### EXERCISE
Copy the lines below word for word, leaving out the pictures.

### DATA PROVIDED
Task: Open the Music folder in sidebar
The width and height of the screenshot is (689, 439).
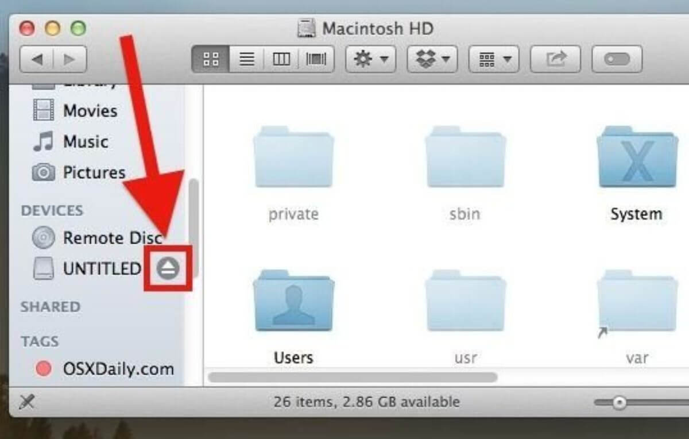Action: point(86,142)
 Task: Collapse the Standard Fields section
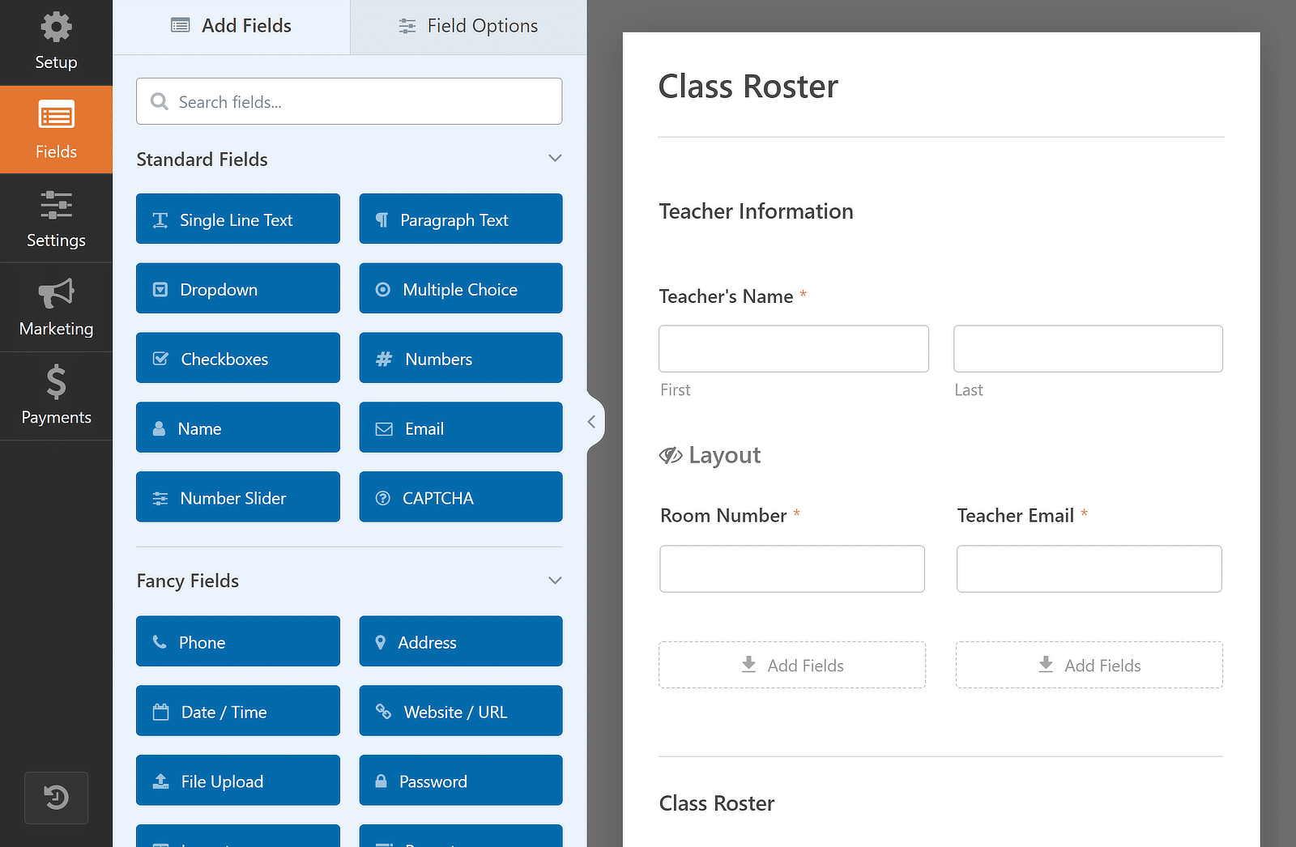[555, 159]
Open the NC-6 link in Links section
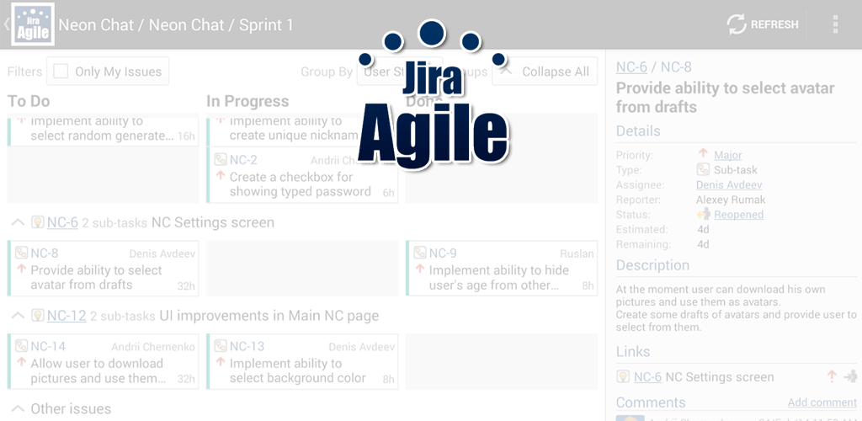 [647, 377]
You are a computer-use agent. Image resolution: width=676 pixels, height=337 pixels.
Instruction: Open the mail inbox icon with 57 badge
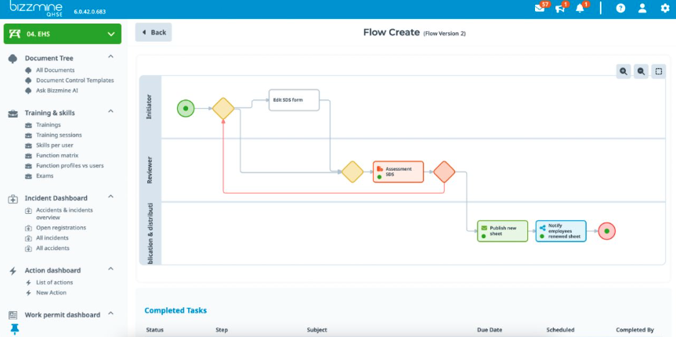point(540,9)
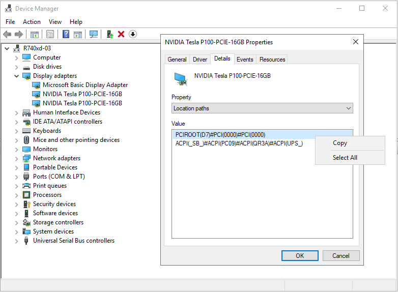Click the red X Uninstall device icon
The image size is (398, 292).
point(121,34)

### EXPECTED ANSWER
Task: Open the Music folder in sidebar
The width and height of the screenshot is (689, 439).
Action: point(86,142)
 Task: Collapse the Standard Fields section
[555, 159]
Open the NC-6 link in Links section
 [647, 377]
You are a computer-use agent. Image resolution: width=676 pixels, height=337 pixels.
Instruction: Open the mail inbox icon with 57 badge
point(540,9)
Click the red X Uninstall device icon
The image size is (398, 292).
point(121,34)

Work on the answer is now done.